Para Viver melhor com Diabetes, uma das melhores ferramentas é o monitoramento contínuo. Assim como em qualquer área da sua vida, uma doença crônica exige gestão. O monitoramento do diabetes é uma das ferramentas de gestão da doença. Não a única.

O que é o monitoramento em diabetes?

Você tem um monitor de glicose? Você usa o seu monitor ou ele está jogado na sua gaveta? Com que frequência? Você sabe a importância dessa prática? Você troca as informações sobre o seus resultados com o seu profissional de saúde?
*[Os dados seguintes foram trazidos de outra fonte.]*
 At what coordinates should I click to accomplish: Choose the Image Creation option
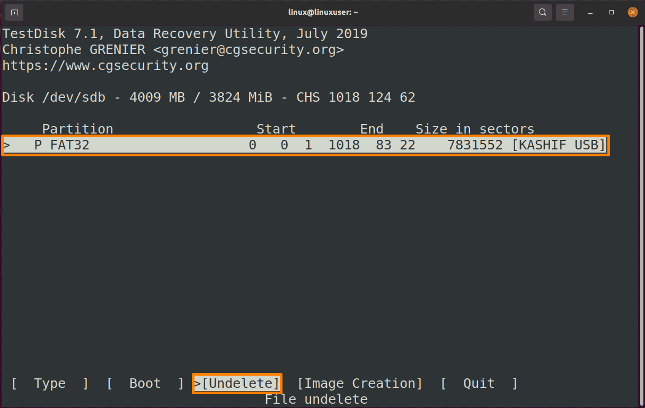[x=360, y=383]
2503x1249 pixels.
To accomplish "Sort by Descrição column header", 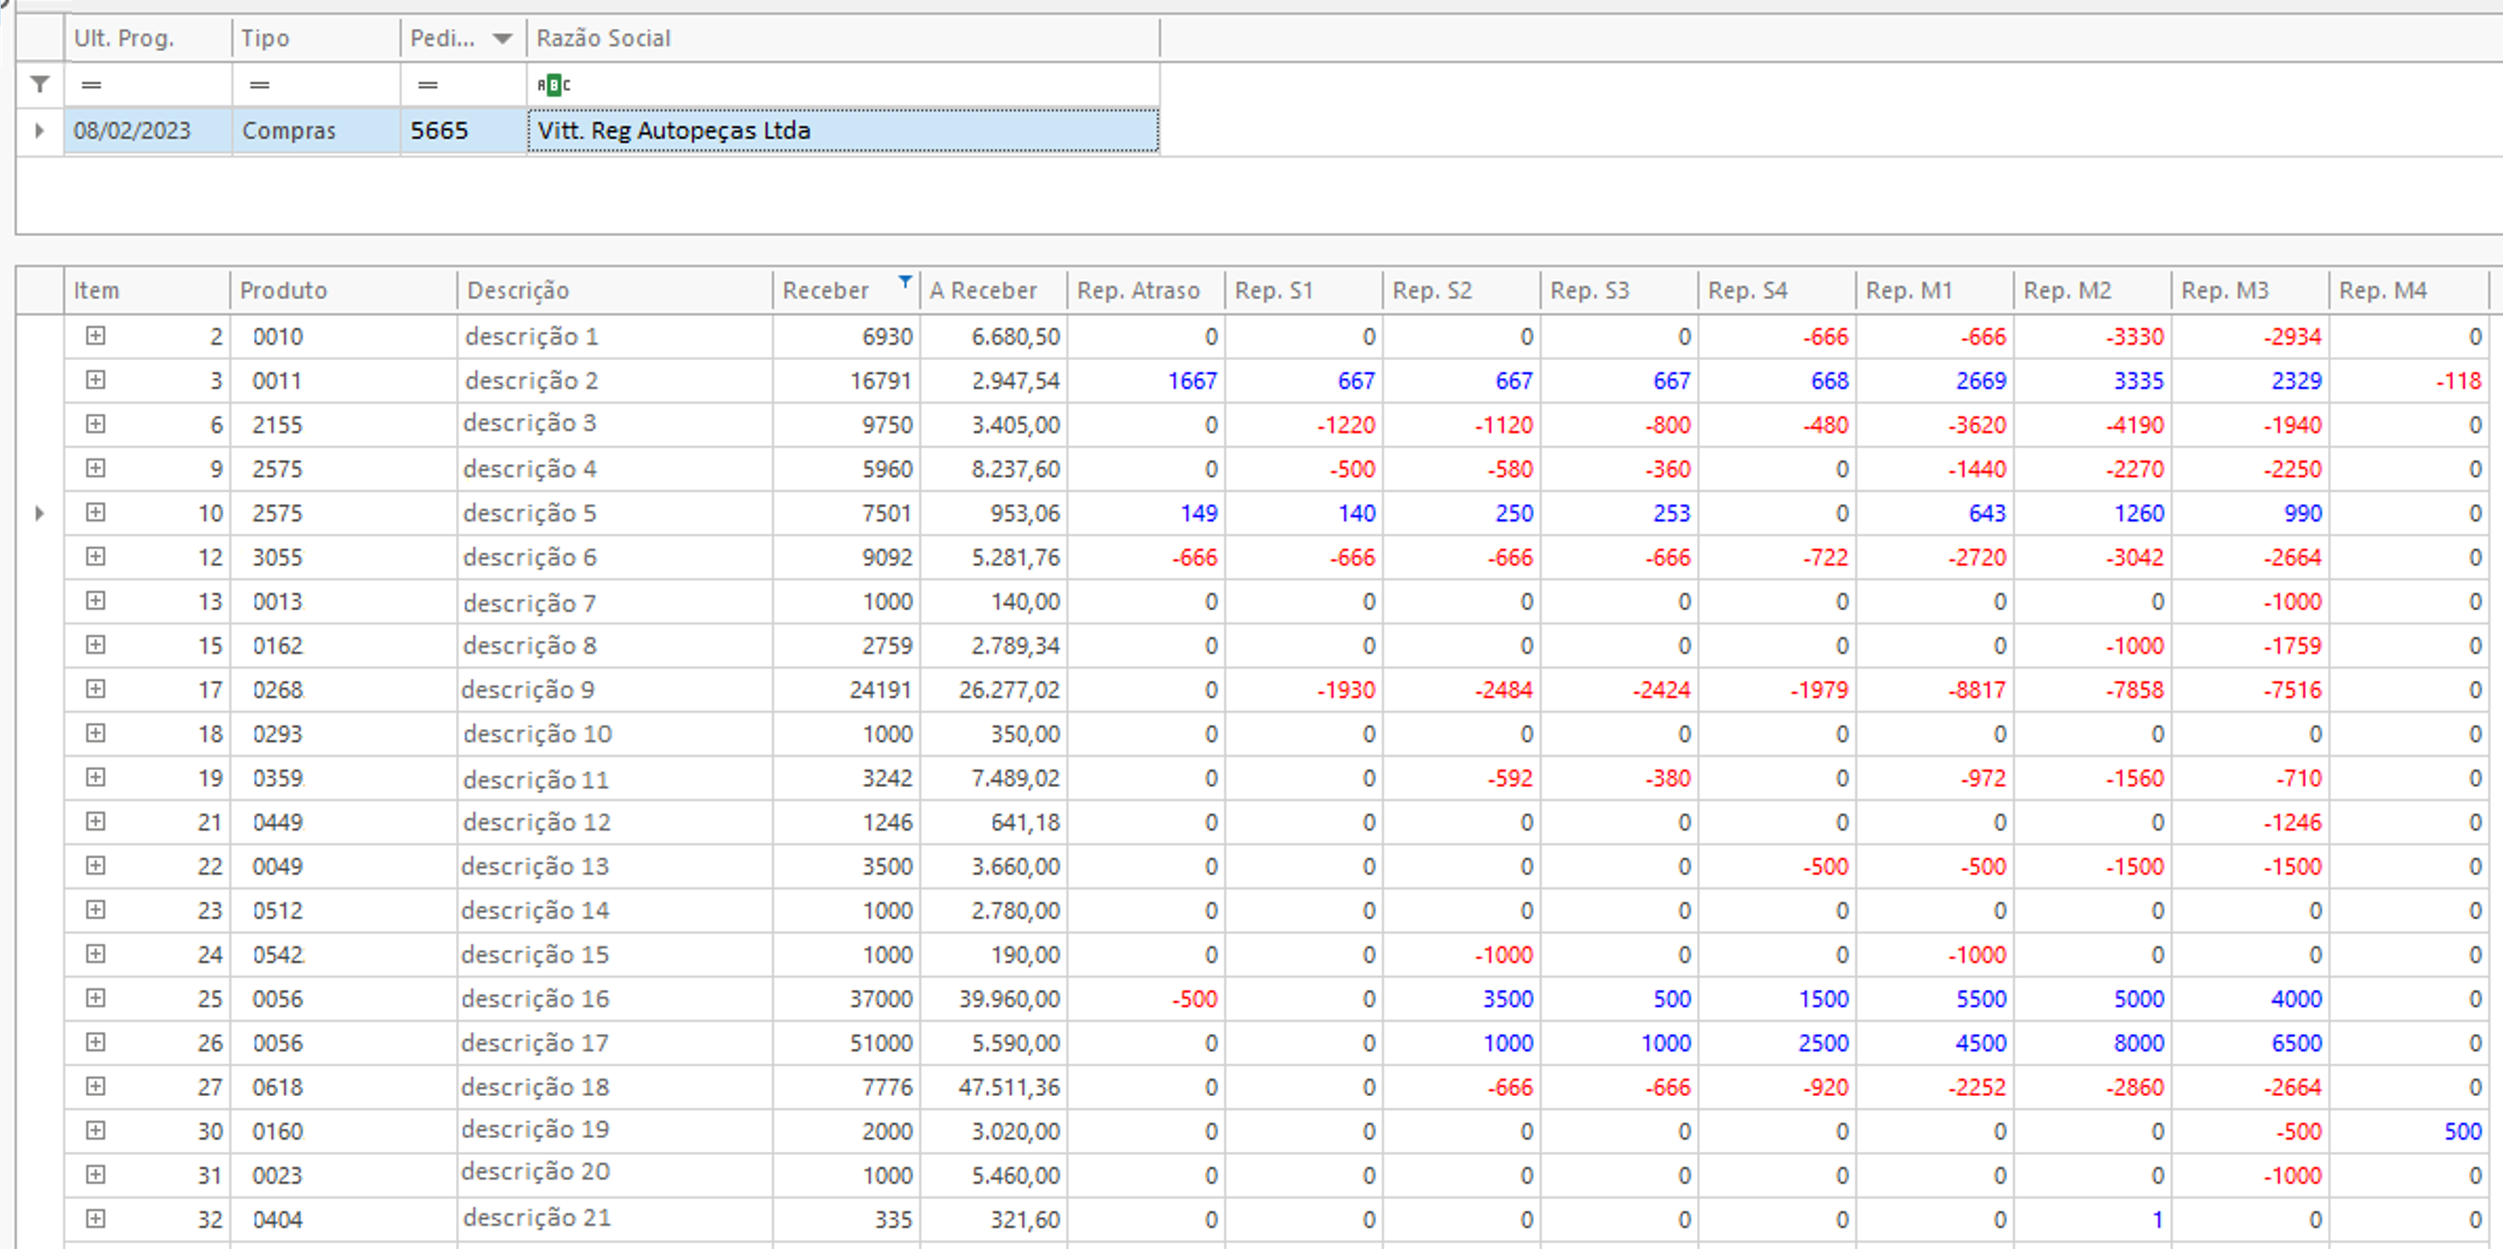I will pyautogui.click(x=517, y=291).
Vocês, juntos, decidem melhores estratégias de controle a partir desses resultados da glicemia? 

 

Anote suas glicemias

Hoje, muitos monitores trazem softwares super avançados que permitem um controle melhor e a interligação de informações. Esses relatórios, quando baixados em seus computadores podem ser compartilhados com os profissionais de saúde (médicos, nutricionistas, e outros) que fazem seu acompanhamento.

Se você não tem prática, não recebe nenhum insumo do SUS, e os gastos com o monitoramento são por sua conta, uma dica que eu dou, para os diabéticos tipo 2, é fazer todo mês uma semana de acompanhamento detalhado, com medidas de jejum, pré e pós-refeições e madrugada. Isso já é uma boa prática para acompanhar o diabetes, saber como sua glicemia se comporta com certos alimentos e situações (dormir menos, estresse, ansiedade, menstruação…). Já dá alguns bons indicativos de como agir e municiam o profissional de saúde com informações essenciais para o direcionamento da abordagem para o tratamento do diabetes.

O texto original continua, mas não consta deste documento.